Chemnitz University of Technology scientists have developed the first set of printed loudspeakers by layering polymers together, which vibrate to create sound. The technology marks a new trend in electronics.
They are one of the most unique set of speakers in the world, yet they look decidedly unremarkable. Paper thin and covered in a sponsor's name, they hang here on the wall of a display booth at the world famous Düsseldorf print expo, DRUPA, hidden in amongst huge printing presses and elegantly dressed hostesses in Hall 15.
Dr Georg Schmidt from Chemnitz University of Technology (TU Chemnitz) has been involved in the project since it started two-and-a-half years ago. He says the new technology functions differently to traditional speakers.
"Electrodes are attached to both ends of a piezoelectric material - in this case a polymer," Schmidt told DW. "That stretches and retracts once it is exposed to voltage, and that creates oscillation. That then moves across the paper surface and is transmitted as sound."
The most notable omission from these speakers are magnets. Magnets are used in most loudspeakers to create the force needed to make the cone of the speaker to move. With this new technology, however, the piezoelectric material does the moving itself, meaning the speakers can be paper thin.
The interest from potential buyers at the DRUPA trade expo is high. But Schmidt says there are still some improvements that need to be made before the product can come onto the market.
"At the moment a small amplifier is being used to improve the sound," Schmidt said, "we need to solve these problems in our future research."
Other uses for printed electronics
The printable loudspeakers are not the only unique product that the Print and Media Institute at TU Chemnitz has produced in the past few years. A tree made out of solar-panel leaves is also on display at the expo.
Professor Arved Hübler heads Schmidt's institute and has written a book about the increasing role of printed electronics. He says new markets are developing every day in the field.
"Printing is undergoing a revolution," said Hübler. "In this internet age, the traditional print media is being called into question, especially on issues of speed."

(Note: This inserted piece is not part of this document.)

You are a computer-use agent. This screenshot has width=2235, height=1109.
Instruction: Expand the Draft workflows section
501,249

Schmidt and Hübler predict one of the initial major uses of their new idea will be the creation of audio advertising posters and packaging.
Talking soft drinks
But what would it be like at your local supermarket if you were faced with packaging on bottles, playing music or adverts at you? Guests at the Düsseldorf trade expo had mixed views.
"We are inundated with information as it is," a visitor called Norman said. "When I'm buying a drink, I know what I want. I don't need bottles talking to me."

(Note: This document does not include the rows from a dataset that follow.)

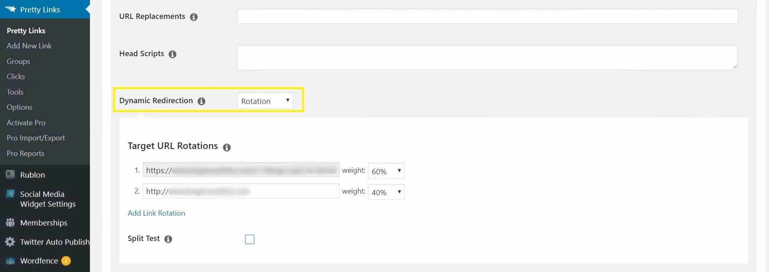Open the Pro Reports menu item
Viewport: 769px width, 272px height.
[x=25, y=153]
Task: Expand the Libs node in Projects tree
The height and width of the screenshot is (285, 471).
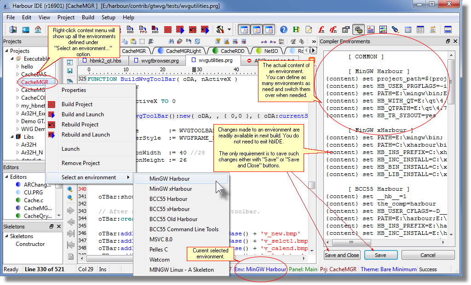Action: (x=13, y=136)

Anja, on the other hand, says price will be the determining factor when people are deciding to buy a product with attached loudspeaker systems.
"As long as it doesn't cost a lot more and isn't too expensive, I'd be interested," she says.
But if an industry wants to invest in these sorts of products, there is a feeling that cost won't be an issue because of mass production methods.
"Because of the potential to do large runs of prints, I predict more and more electronic products - which at the moment are being manufactured at a high cost - will be simply printed in the future," says Professor Hübler from TU Chemnitz. "Then they will be available on paper, on foil or on flexible materials."
So, musical advertising banners and soft drink bottles could be just around the corner. But scientists say it will be some years before the finished product hits the market.